BRIEF DESCRIPTION OF THE DRAWINGS
[0021] FIG. 1 illustrates a SPECT apparatus (gamma camera)
according to one embodiment of the present invention;
[0022] FIG. 2 illustrates a set of pixel type detectors according
to one embodiment of the present invention;
[0023] FIG. 3 illustrates another set of pixel type detectors;
[0024] FIGS. 4A and 4B illustrate another set of pixel type
detectors. FIG. 4A shows the top surface of the set of pixel type
detectors. FIG. 4B shows the bottom surface of the set of pixel
type detectors;
[0025] FIG. 5 illustrates a collimator and detectors according to
one embodiment of the present invention;
[0026] FIG. 6 shows a collimator (hexagonal holes) as a first
comparative example;
[0027] FIG. 7 relates to the first comparative example and
schematically shows a moire pattern that is generated when a
combination of a hexagonal collimator and pixel detectors is viewed
from above;
[0028] FIG. 8 shows a matched collimator as a second comparative
example;
[0029] FIG. 9 relates to the second comparative example and
schematically shows a moire pattern that is generated when a
combination of a matched collimator and pixel detectors is viewed
from above. The upper drawing illustrates a situation where the
collimator is horizontally shifted in relation to the detectors.

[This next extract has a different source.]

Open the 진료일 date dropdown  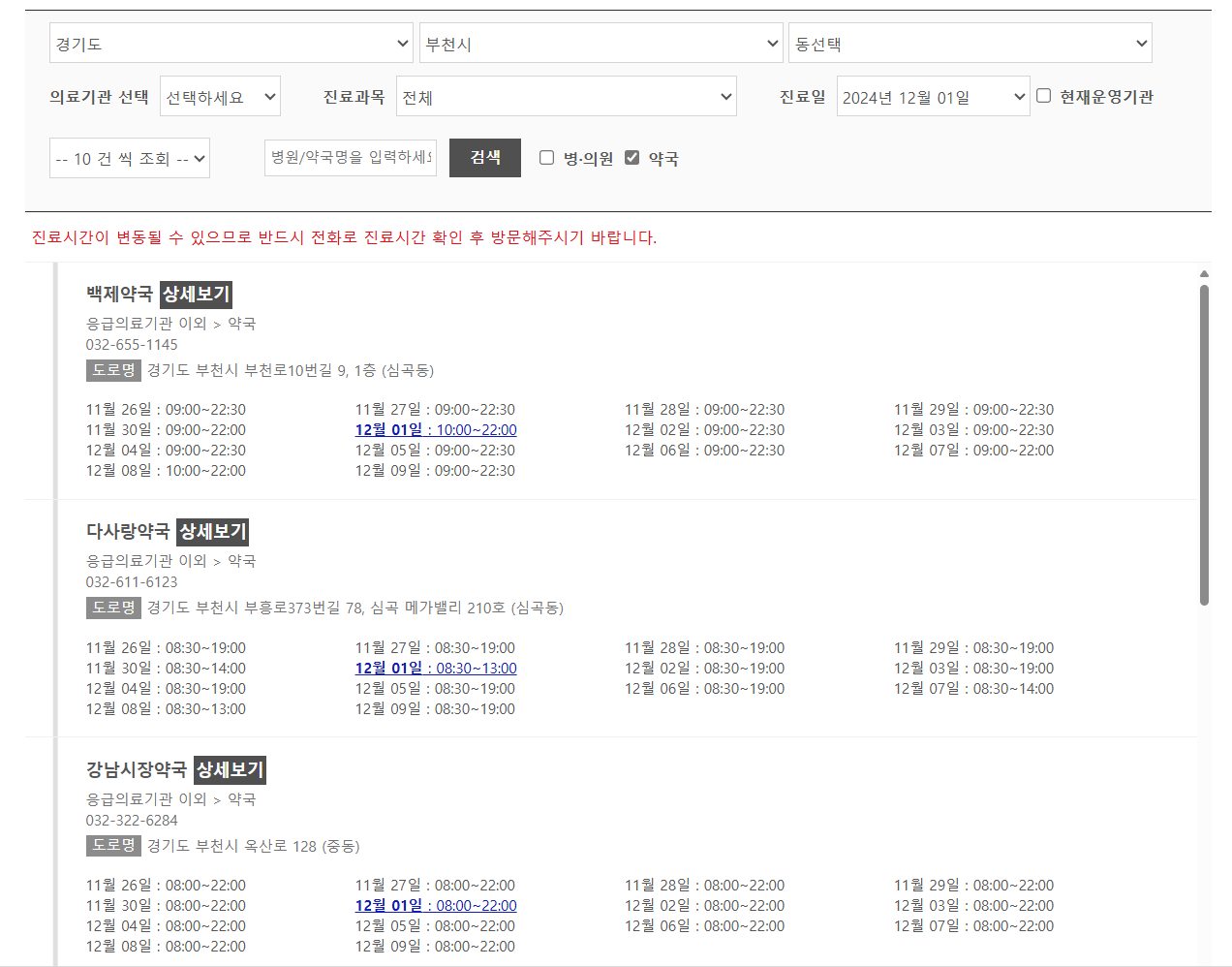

The lower drawing illustrates a situation where the collimator is
horizontally shifted in relation to the detectors and slightly
rotated as viewed from above;
[0030] FIGS. 10A to 10D relate to a first embodiment and
schematically shows a moire pattern that is generated when a
combination of a collimator and pixel detectors is rotated through
a predetermined angle as viewed from above;
[0031] FIGS. 11A to 11D relate to a second embodiment and
schematically shows a moire pattern that is generated when a
combination of a collimator and pixel detectors is rotated through
a predetermined angle as viewed from above;
[0032] FIG. 12 illustrates the relationship between a collimator
rotation angle and moire cycle;
[0033] FIG. 13 schematically shows the configuration of a
scintillator-based gamma camera;
[0034] FIG. 14 illustrates the relationship between a collimator
rotation angle and moire cycle;
[0035] FIGS. 15A and 15B show the image pickup simulation results
that are obtained when a conventional hexagonal collimator is used.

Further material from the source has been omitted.